Accordingly, ArmVirtQemu uses a different SEC driver; namely, it pulls
in:

  ArmPlatformPkg/PrePeiCore/PrePeiCoreUniCore.inf

for which the first assembly-language file is

  ArmPlatformPkg/PrePeiCore/AArch64/PrePeiCoreEntryPoint.S

Initially, only the stack is writeable -- and the location of the stack
is also hard-coded: see "PcdCPUCoresStackBase" in "ArmVirtQemu.dsc".

(The differences between the two *kinds* of platforms are explained
somewhat at
<https://github.com/tianocore/tianocore.github.io/wiki/ArmPlatformPkg>.
Unfortunately, the most important diagram that explains the boot flow
differences between "1st stage payload" and "2nd stage payload", namely
"ARM-EDK2-Overview.png", seems to have been lost when the TianoCore wiki
was moved from sourceforge to github. Sigh.)

In my earlier email

  dynamic DRAM base for ArmVirtQemu
  http://mid.mail-archive.com/address@hidden

I investigated what it would take to adapt this SEC driver,
"ArmPlatformPkg/PrePeiCore" (and other drivers that depend on it, and
run from pflash) to a dynamic RAM base.

First of all, the driver would have to be cloned from ArmPlatformPkg to
ArmVirtPkg (becasue we shouldn't / can't modify ArmPlatformPkg for this
paravirt feature). Then all the changes should occur under ArmVirtPkg.
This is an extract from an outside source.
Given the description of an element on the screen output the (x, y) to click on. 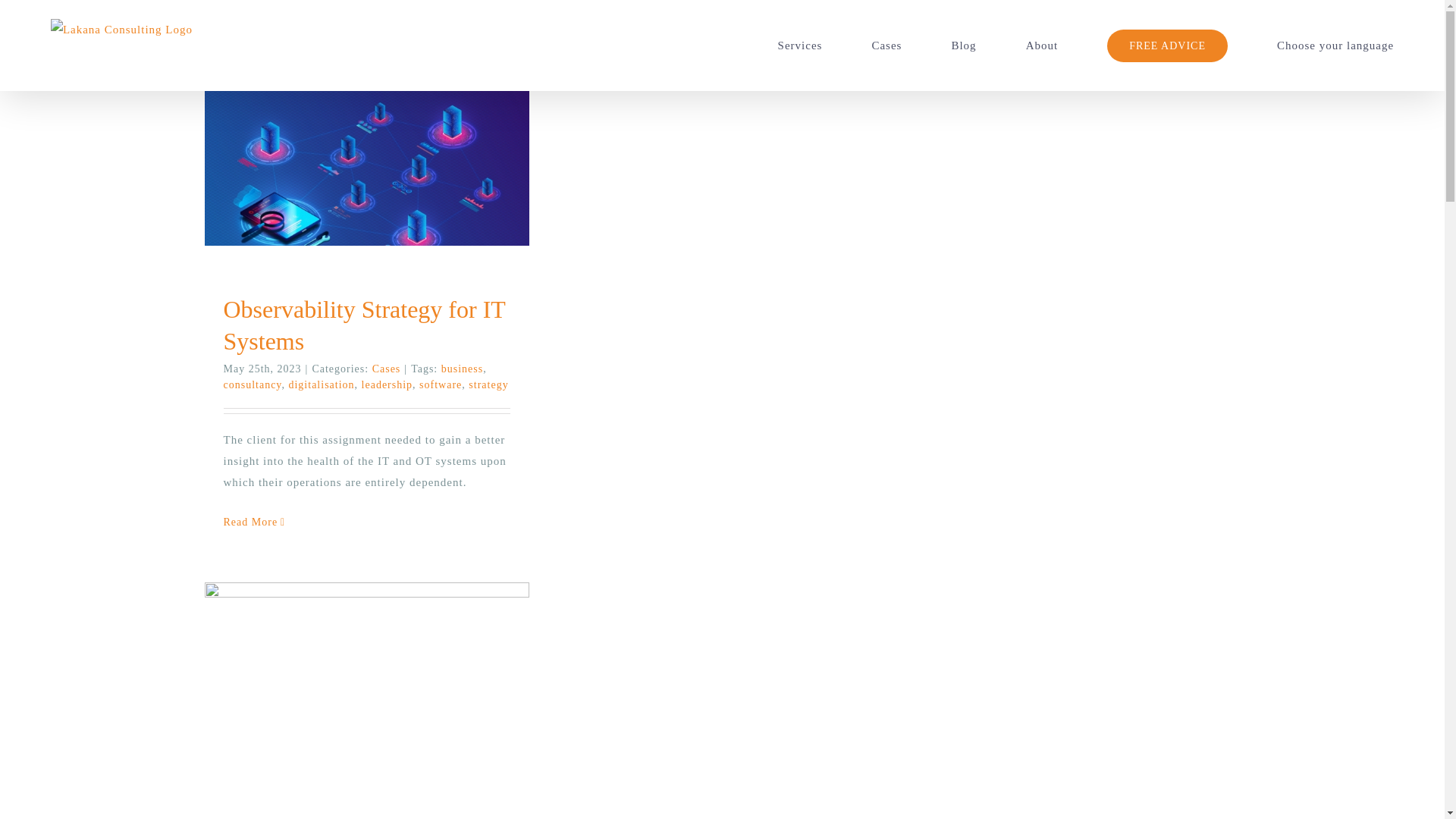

Those would begin with replacing the fixed PcdCPUCoresStackBase (i.e.,
the location of the stack, which is the only writeable thing we start
out with) with calculating (and passing around) a stack base derived
from the initial x0 value. (This is bullet (1) in my above email.)

IOW, the cornerstone of this feature is to replace all constants
(FixedPCDs and otherwise) related to the RAM Base with values
dynamically calculated from the initial x0 value. My earlier email
details this as well -- at the earliest, the results can only be passed
around on the (dynamically configured) stack itself; a bit later, PPIs
(= structures identified by particular GUIDs, located originally in
temporary SEC/PEI RAM) can be used too. But, there's nothing ArmVirtQemu
can "patch" the way ArmVirtQemuKernel and ArmVirtXen do.